Background information
- Origin: Southend-on-Sea, Essex, England
- Genres: Gothic rock; post-punk revival; shoegaze; garage rock;
- Years active: 2005–present
- Labels: Stolen Transmission; Loog; Wolf Tone; XL;
- Spinoffs: Cat's Eyes
- Members: Faris Badwan; Rhys Webb; Amelia Kidd; Jordan Cook; John Victor;
- Past members: Tom Furse; Joseph Spurgeon; Joshua Hayward;
- Website: thehorrors.co.uk

= The Horrors =

English rock band

The Horrors are an English rock band formed in Southend-on-Sea in 2005 by lead vocalist Faris Badwan, guitarist Joshua Hayward, keyboardist and synthesizer player Tom Furse, bassist Rhys Webb, and drummer Joe Spurgeon. Their music has been classified as garage rock, garage punk, gothic rock, shoegaze and post-punk revival.

The band's current lineup consists of Badwan, Webb, Amelia Kidd (of The Ninth Wave) on keyboards and backing vocals, Jordan Cook (of Telegram) on drums and John Victor (Gengahr) on guitar. The band have released six studio albums, the first five of which have charted within the UK Top 40: Strange House (2007), Primary Colours (2009), Skying (2011), Luminous (2014), V (2017), and Night Life (2025).

==History==

===Origins (2005–2006)===
In the early 2000s, the Horrors coalesced around shared interests in obscure vinyl and DJing. During trips to London and on the Southend circuit, Webb met Badwan (formerly of the Rotters) and Furse through their mutual interest in 1960s garage rock as well as post-punk bands such as the Birthday Party and Bauhaus. Other influences on the group have included Screaming Lord Sutch, the Sonics, the Monks, My Bloody Valentine, the Cure and OMD.

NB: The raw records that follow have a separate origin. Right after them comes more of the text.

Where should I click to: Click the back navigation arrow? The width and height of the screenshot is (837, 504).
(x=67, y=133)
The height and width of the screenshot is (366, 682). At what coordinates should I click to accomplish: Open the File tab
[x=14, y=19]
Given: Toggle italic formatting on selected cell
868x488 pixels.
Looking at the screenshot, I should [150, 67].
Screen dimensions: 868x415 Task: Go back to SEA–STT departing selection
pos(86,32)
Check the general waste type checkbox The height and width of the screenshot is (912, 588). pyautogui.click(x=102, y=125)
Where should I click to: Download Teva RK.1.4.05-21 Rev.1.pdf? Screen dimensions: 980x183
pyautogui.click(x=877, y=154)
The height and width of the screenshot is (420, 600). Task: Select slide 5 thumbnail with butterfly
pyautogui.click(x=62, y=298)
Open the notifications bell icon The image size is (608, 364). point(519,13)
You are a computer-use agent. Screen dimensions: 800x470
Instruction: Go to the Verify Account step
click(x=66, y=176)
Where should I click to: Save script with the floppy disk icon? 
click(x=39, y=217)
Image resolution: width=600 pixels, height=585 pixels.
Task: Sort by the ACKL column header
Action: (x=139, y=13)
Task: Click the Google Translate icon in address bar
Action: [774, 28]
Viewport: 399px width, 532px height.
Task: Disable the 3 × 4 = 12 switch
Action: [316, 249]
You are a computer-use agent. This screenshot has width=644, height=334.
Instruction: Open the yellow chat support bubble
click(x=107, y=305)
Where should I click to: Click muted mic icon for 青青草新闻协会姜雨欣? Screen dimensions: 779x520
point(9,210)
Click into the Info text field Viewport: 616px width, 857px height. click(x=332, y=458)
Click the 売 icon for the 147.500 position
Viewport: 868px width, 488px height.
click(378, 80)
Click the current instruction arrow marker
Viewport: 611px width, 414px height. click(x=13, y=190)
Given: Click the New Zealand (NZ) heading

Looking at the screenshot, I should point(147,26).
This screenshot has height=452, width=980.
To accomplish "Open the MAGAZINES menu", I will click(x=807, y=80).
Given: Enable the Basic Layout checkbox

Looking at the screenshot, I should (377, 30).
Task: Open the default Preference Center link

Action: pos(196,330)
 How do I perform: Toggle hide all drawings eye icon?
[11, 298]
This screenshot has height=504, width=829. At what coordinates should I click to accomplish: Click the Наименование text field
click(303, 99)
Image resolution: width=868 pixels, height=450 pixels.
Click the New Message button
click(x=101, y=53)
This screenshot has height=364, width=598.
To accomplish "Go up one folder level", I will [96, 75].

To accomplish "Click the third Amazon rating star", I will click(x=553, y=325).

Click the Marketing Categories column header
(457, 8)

In 2005, the three formed a band with Hayward and Spurgeon. The band was centred around Junk, an underground club founded by Webb and Oliver Abbott. Their first rehearsal consisted of two covers: the Sonics' "The Witch" and Screaming Lord Sutch's "Jack the Ripper" which was interpreted in the tradition of previous garage covers such as those by the Fuzztones, One-Way Streets and the Gruesomes. The latter rendition was later rerecorded as the opening track of their debut album, Strange House. The Horrors made their first live performance at The Spread Eagle on Kingsland Road in London on 16 August 2005.

The Horrors drew the attention of critics and the public with their debut single, "Sheena Is a Parasite". Their second release, "Death at the Chapel", a high-profile show at London's 100 Club in July 2006, and an appearance on the cover of NME that August greatly increased their profile. The band played the NME Awards Indie Rock Tour in early 2007 along with Mumm-Ra, the View and the Automatic, which helped garner further fame.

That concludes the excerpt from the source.